Since they like to be clean, grooming is also a very pleasant experience for them.
For that reason, they return the favor to one another!
What’s Overgrooming And How To Stop It?
Sometimes pet rats might start overgrooming.
For example, instead of combing with their teeth, they start biting off their fur. This behavior is called self-barbering and it gives them a choppy or bald look.
They’ll also start grooming themselves more aggressively and constantly.
The signs can be very often seen on the front paw wrists and inside of their thighs.
If you start to see any bald area on your rattie in places they can reach easily, then it is a fair chance it has barbered itself by overgrooming.
This kind of behavior occurs mostly out of boredom or stress. And even though it’s difficult, it’s important to stop them from continuing over-grooming.
One thing you can do, both to avoid and to try and stop it, is to try and stimulate them. Perhaps their cage doesn’t have enough toys.
Perhaps, they’re bored with their current toys or they’re not the right toys for them.
It’s good to have a good number of playthings for them and exchange them every week.
Pet rats are very smart and once they solve a puzzle, they’ll be done with it quickly.
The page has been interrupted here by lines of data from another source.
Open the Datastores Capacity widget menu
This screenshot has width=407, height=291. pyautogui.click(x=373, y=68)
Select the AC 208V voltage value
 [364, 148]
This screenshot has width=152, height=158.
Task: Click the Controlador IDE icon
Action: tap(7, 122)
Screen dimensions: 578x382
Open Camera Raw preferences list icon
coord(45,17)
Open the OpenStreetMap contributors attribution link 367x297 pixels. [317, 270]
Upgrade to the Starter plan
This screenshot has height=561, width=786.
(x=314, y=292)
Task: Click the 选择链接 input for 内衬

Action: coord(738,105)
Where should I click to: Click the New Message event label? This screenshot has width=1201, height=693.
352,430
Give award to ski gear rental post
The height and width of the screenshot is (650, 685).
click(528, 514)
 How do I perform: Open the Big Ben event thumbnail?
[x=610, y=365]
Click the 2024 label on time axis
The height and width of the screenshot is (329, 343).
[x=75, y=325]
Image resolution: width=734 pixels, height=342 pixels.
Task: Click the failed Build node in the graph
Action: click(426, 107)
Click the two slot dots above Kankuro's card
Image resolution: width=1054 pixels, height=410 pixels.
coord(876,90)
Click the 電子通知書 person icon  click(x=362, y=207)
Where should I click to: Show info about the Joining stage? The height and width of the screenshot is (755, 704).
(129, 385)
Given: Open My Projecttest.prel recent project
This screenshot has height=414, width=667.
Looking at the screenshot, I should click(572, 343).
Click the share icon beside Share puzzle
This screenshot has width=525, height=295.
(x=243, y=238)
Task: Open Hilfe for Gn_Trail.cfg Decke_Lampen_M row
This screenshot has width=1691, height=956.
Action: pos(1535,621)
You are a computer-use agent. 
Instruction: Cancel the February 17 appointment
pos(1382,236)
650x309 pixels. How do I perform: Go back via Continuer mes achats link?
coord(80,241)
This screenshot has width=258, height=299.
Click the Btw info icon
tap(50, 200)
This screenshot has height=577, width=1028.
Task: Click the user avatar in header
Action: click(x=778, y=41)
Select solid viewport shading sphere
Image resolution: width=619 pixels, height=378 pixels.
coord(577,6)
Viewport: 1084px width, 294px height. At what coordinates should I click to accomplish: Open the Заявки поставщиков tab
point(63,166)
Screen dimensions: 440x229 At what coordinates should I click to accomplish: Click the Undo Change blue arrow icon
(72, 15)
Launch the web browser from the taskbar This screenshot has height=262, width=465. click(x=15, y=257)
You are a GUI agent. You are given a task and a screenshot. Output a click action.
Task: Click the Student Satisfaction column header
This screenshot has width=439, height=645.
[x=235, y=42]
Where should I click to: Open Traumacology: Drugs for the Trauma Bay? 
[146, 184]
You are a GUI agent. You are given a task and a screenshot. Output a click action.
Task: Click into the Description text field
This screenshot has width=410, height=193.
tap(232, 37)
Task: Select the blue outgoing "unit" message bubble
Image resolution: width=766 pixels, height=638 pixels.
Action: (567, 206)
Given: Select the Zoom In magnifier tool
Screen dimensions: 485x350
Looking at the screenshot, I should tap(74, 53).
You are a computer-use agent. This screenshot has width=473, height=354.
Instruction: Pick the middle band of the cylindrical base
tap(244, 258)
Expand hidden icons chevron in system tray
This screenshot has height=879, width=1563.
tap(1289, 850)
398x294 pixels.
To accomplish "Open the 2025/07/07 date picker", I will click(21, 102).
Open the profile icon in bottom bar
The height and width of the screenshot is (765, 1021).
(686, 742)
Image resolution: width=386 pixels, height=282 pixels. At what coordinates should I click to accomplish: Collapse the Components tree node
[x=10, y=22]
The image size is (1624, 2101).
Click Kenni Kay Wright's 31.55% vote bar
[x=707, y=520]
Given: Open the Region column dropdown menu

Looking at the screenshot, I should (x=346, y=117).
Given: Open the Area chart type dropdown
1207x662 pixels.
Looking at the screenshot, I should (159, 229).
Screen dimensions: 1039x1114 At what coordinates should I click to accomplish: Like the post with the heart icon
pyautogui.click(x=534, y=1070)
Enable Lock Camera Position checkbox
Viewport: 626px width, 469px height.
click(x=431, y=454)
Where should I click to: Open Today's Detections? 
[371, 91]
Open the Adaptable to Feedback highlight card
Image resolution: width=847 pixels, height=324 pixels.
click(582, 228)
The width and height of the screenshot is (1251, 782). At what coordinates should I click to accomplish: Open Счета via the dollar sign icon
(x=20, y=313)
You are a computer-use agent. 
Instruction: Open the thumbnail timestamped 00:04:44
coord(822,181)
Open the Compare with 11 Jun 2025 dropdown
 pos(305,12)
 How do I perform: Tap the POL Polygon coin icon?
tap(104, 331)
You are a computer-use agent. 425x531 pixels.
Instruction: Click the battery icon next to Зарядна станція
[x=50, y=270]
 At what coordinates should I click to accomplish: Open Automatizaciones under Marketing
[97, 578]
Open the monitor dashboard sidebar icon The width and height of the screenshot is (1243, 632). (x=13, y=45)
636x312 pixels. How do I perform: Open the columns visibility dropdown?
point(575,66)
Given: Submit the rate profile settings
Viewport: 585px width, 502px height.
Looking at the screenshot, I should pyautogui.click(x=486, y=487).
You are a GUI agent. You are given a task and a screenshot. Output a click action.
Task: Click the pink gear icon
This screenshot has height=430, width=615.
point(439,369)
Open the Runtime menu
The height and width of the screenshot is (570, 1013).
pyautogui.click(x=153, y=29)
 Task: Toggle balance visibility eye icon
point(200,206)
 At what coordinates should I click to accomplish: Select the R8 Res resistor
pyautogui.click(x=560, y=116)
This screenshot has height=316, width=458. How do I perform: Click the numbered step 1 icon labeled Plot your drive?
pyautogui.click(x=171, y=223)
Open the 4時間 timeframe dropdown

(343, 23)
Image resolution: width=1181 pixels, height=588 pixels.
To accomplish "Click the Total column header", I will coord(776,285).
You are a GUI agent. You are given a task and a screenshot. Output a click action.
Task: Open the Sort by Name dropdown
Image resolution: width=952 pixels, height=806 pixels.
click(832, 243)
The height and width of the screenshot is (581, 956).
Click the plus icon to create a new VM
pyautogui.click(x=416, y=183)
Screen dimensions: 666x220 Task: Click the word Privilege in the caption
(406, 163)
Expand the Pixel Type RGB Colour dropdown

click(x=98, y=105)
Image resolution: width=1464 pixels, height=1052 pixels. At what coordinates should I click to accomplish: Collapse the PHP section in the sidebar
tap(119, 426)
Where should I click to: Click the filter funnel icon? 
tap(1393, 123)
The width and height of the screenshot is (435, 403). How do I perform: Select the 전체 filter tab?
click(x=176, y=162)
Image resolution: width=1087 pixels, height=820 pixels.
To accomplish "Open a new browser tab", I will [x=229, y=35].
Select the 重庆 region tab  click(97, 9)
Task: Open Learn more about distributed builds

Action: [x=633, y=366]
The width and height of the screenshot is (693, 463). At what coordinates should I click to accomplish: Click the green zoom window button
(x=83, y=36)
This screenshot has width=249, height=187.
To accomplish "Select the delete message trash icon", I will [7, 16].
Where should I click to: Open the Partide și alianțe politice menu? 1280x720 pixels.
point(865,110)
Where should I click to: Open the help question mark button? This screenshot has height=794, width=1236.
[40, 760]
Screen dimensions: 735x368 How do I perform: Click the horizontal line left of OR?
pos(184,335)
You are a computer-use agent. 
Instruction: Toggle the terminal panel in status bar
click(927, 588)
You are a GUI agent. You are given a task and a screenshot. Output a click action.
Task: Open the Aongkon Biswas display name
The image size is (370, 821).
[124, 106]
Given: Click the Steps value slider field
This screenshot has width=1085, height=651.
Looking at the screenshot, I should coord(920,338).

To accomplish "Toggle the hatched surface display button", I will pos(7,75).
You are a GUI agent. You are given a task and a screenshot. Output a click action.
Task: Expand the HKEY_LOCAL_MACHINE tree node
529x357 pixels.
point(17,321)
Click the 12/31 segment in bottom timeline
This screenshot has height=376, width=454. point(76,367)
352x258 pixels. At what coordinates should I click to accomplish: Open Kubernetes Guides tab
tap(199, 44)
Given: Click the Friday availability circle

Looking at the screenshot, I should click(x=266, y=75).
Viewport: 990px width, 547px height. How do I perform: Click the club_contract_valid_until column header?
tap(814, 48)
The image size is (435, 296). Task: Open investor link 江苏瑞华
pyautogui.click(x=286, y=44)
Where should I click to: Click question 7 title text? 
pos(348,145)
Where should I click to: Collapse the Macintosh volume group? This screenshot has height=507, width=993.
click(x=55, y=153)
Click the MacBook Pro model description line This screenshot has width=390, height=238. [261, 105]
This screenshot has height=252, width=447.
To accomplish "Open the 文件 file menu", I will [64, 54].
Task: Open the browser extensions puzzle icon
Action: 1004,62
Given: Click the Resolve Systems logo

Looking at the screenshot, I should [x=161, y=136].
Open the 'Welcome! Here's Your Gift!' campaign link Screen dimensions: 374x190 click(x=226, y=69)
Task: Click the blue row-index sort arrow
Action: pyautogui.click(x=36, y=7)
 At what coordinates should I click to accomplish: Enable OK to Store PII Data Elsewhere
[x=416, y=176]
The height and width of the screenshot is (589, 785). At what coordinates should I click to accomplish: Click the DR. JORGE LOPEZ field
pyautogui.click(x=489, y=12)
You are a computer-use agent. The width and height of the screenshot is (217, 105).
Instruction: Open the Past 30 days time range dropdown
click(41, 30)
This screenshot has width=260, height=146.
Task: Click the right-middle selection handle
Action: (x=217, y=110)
So every week or so, it’s good to rotate their toys, so they have different textures, colors, and puzzles to play with!
Pet Rats Need Attention
Try to play with them more often and even give them a playground outside of the cage where they can go for a few minutes every day.
If you’re out of ideas to keep your ratties active, I got the right article for you, so check out these fun games to play with them!
Rats can also show this behavior under stress or other factors like losing a rat friend or a new pet coming to the house.
It’s always important to introduce them to other pets slowly and calmly, so take your time with it.
All in all, overgrooming isn’t physically dangerous for your pet rat as long as it is not damaging their skin or causing sores.
If it does happen, you can apply tea-tree based cream to cover the sore and to protect the skin.
Its smell also discourages them not to nibble at that site again.
However, it’s always good to talk to your veterinary, since even if they’re not hurting physically, there’s something bothering your pet rat and it should be taken care of!
So Why Are Your Pet Rats Licking So Much
All in all, grooming is a very natural behavior.
It’s a big part of our little rodent lives. They do it to strengthen the bonds between each other and their owner.
If you see them grooming many times during their waking hours, there’s no reason to worry about it.
It is in their nature.
The only time you should worry is if you see any of the ratties in distress or if they start showing any bald patches on their skin.
Otherwise, let them lick you and each other comfortably because I assure you, they’re enjoying it and showing their love!